Leitsatz (amtlich)
Die Einhaltung der Gebrauchsanweisung des Geräteherstellers ist in dem Sinne verbindlich, dass nur durch sie das hierdurch standardisierte Verfahren, das heißt ein bundesweit einheitliches, korrektes und erprobtes Vorgehen, sichergestellt ist. Kommt es im konkreten Einzelfall zu Abweichungen von der Gebrauchsanweisung, so handelt es sich nicht mehr um ein standardisiertes Messverfahren, sondern ein individuelles, das nicht mehr die Vermutung der Richtigkeit und Genauigkeit für sich in Anspruch nehmen kann.
Verfahrensgang
AG Berlin (Entscheidung vom 29.11.2007) |
Tenor
Auf die Rechtsbeschwerde des Betroffenen wird das Urteil des Amtsgerichts Tiergarten in Berlin vom 29. November 2007 mit den Feststellungen aufgehoben. Die Sache wird zu neuer Verhandlung und Entscheidung - auch über die Kosten der Rechtsbeschwerde - an das Amtsgericht zurückverwiesen.
Gründe
Das Amtsgericht hat den Betroffenen wegen einer fahrlässigen Zuwiderhandlung gegen §§ 3 Abs. 3 [zu ergänzen: Nr. 1], 49 [Abs. 1 Nr. 3] StVO nach § 24 StVG zu einer Geldbuße von 100,-- Euro verurteilt, gegen ihn nach § 25 StVG ein Fahrverbot angeordnet und eine Bestimmung über das Wirksamwerden desselben getroffen.
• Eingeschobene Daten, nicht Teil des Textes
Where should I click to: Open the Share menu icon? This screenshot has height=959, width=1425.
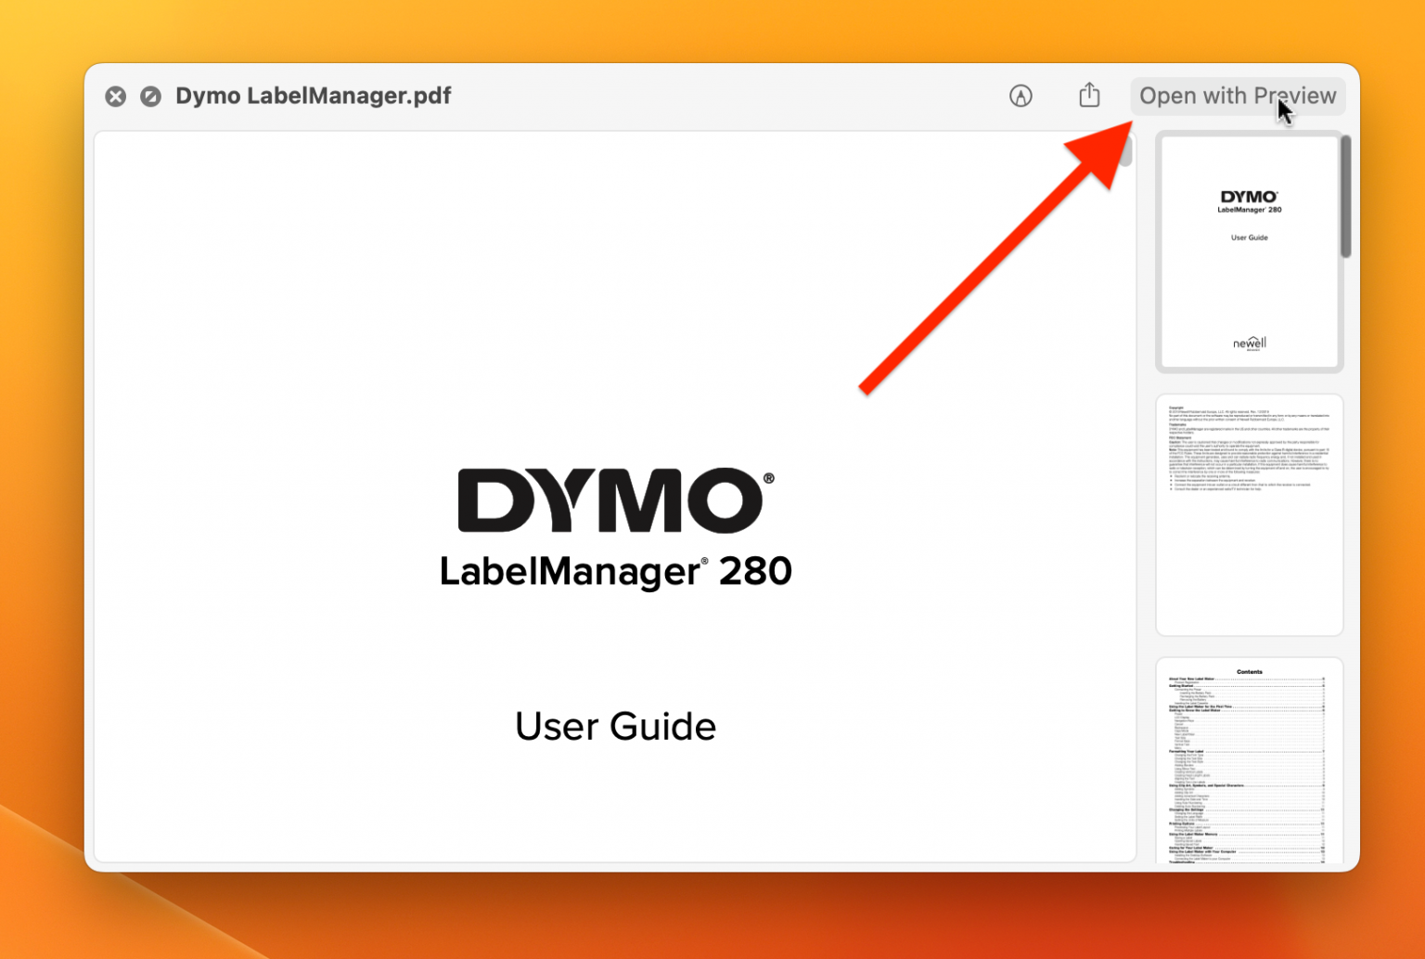coord(1089,96)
Seine Rechtsbeschwerde, mit der er die Verletzung sachlichen Rechts rügt, hat Erfolg (UA S. 2).
Das Amtsgericht hat eine Überschreitung der zulässigen Höchstgeschwindigkeit von 50 km/h um 37 km/h als erwiesen angesehen. Der Betroffene hat die Geschwindigkeitsüberschreitung in Abrede gestellt.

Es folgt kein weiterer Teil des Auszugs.